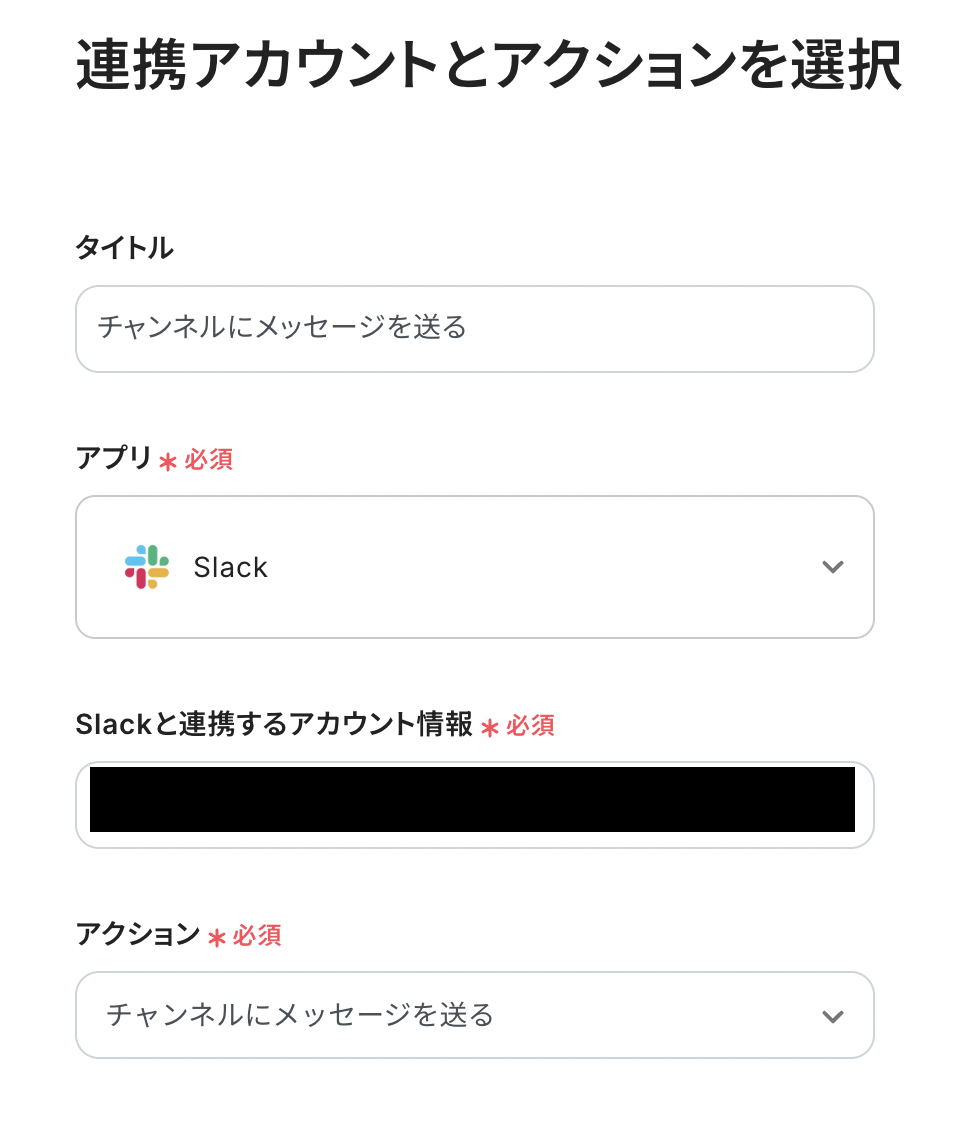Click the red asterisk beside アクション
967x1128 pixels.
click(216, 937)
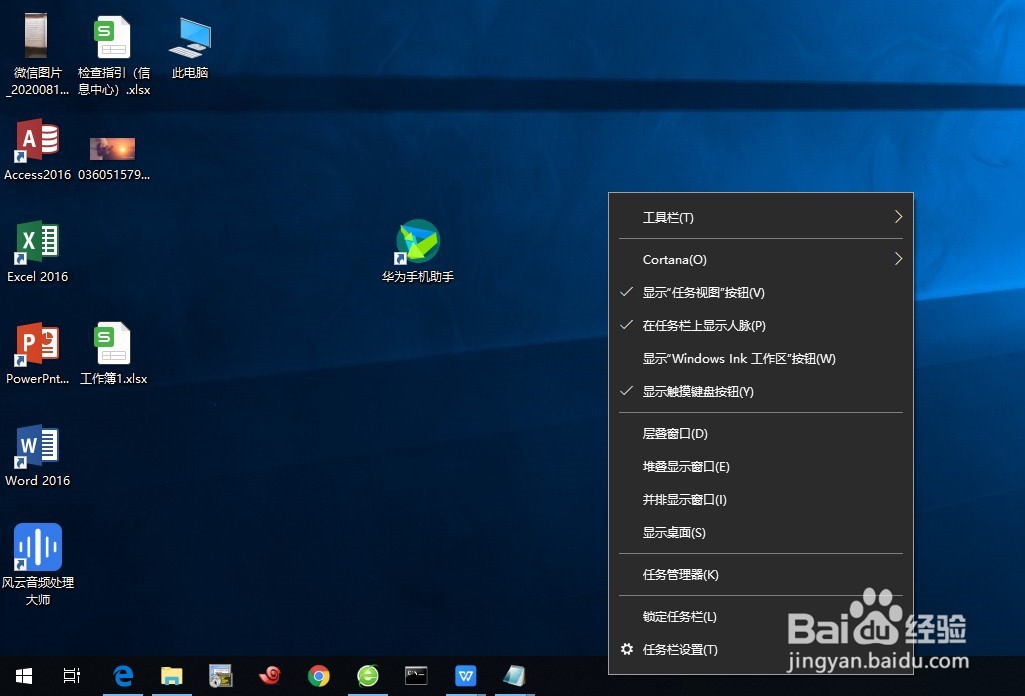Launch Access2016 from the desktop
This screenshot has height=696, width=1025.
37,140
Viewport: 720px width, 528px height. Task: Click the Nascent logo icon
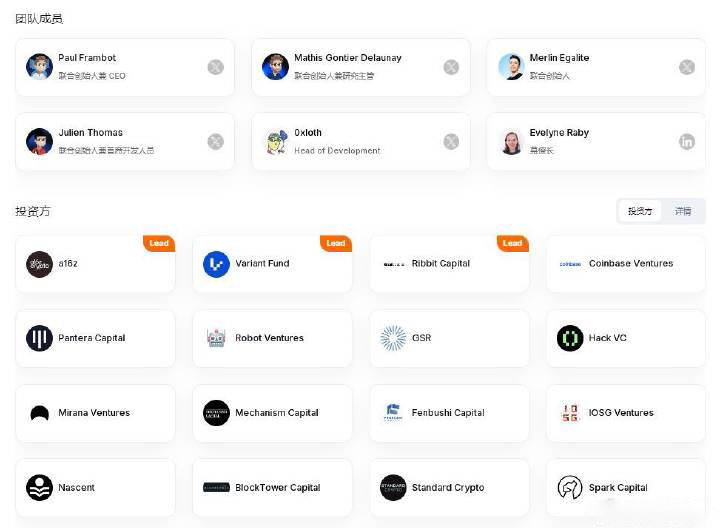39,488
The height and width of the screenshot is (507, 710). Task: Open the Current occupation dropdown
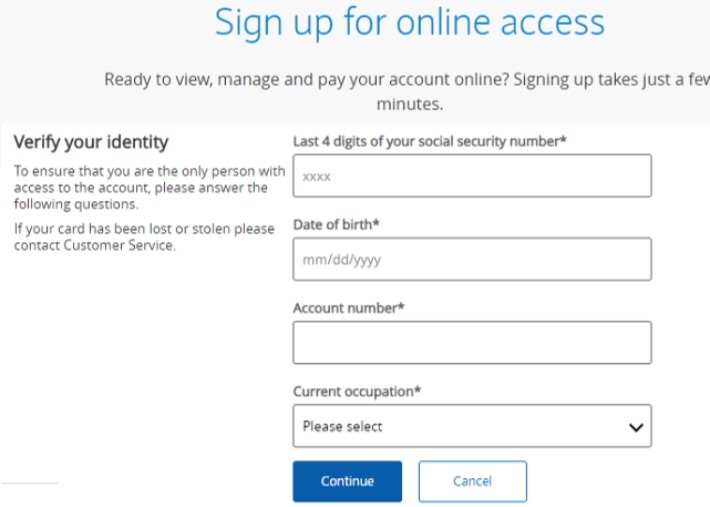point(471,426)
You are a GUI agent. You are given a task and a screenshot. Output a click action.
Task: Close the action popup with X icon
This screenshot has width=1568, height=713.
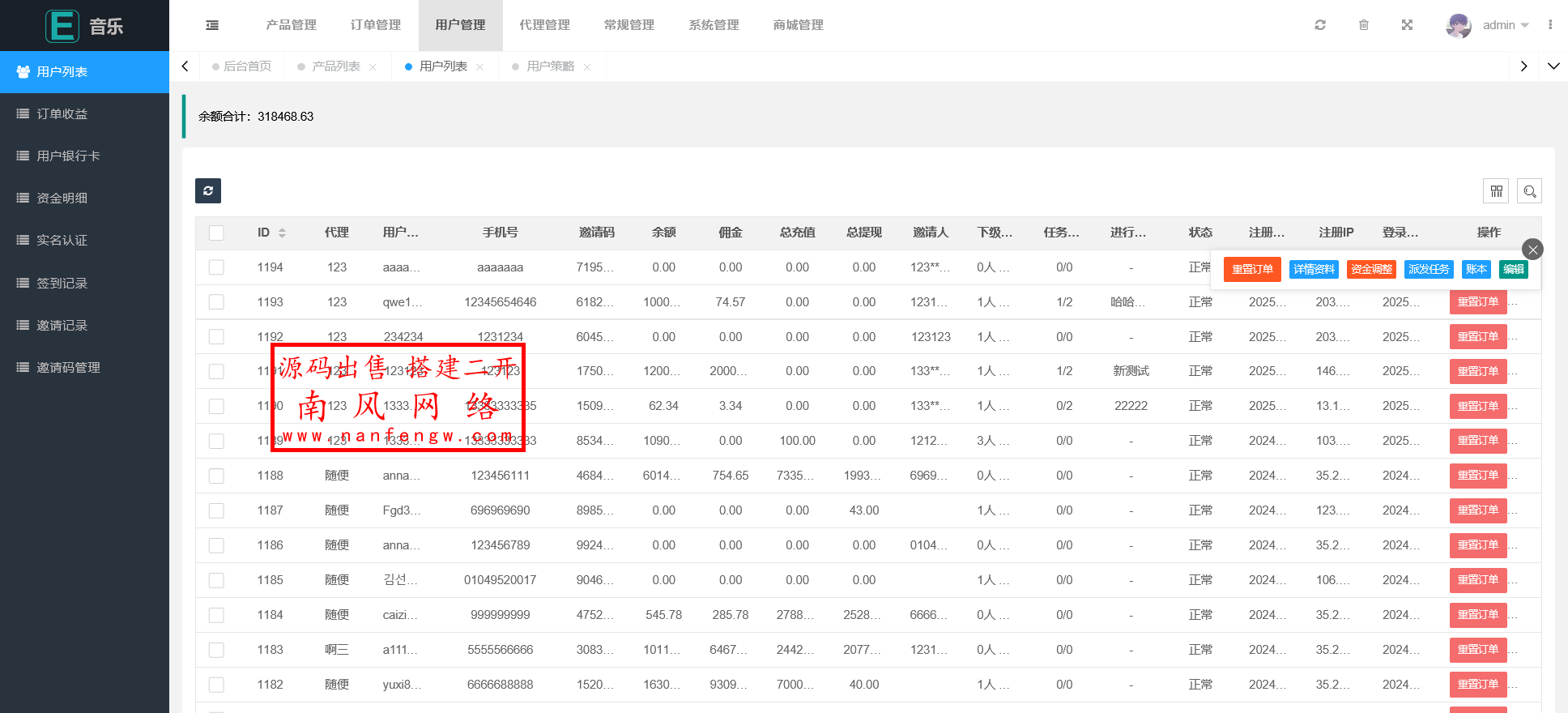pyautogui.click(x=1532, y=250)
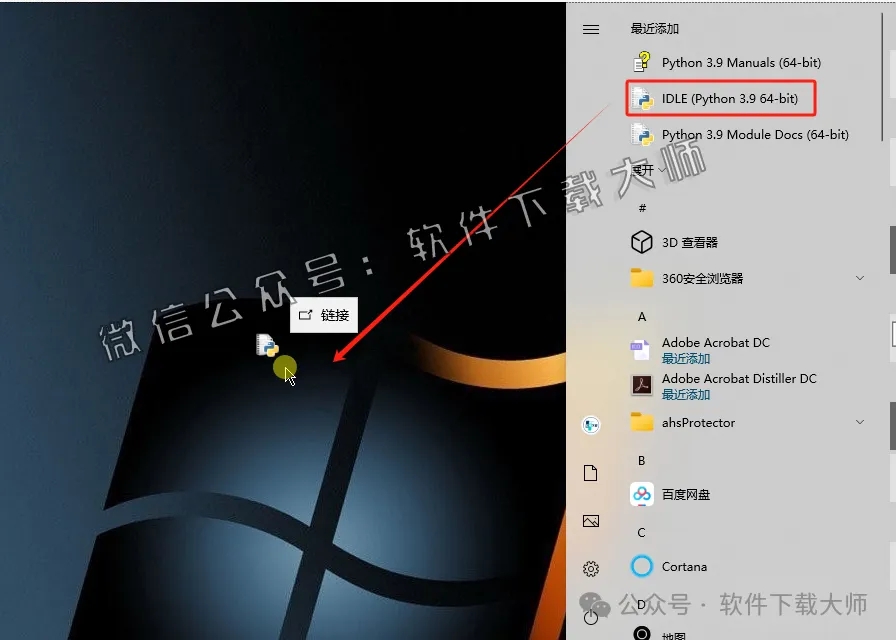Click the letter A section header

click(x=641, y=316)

---+---

WHAT YOU SHOULD DO: From the line that holds "The height and" to the last line of the data, return those lines exactly and nothing else; both ends count, and pictures stay out.

SOLVED PROBLEM:
The height and width of the screenshot is (507, 710). Task: Open the Current occupation dropdown
point(471,426)
You are a GUI agent. You are given a task and a screenshot. Output a click action.
Task: Close the action popup with X icon
This screenshot has width=1568, height=713.
pyautogui.click(x=1532, y=250)
Click the letter A section header

click(x=641, y=316)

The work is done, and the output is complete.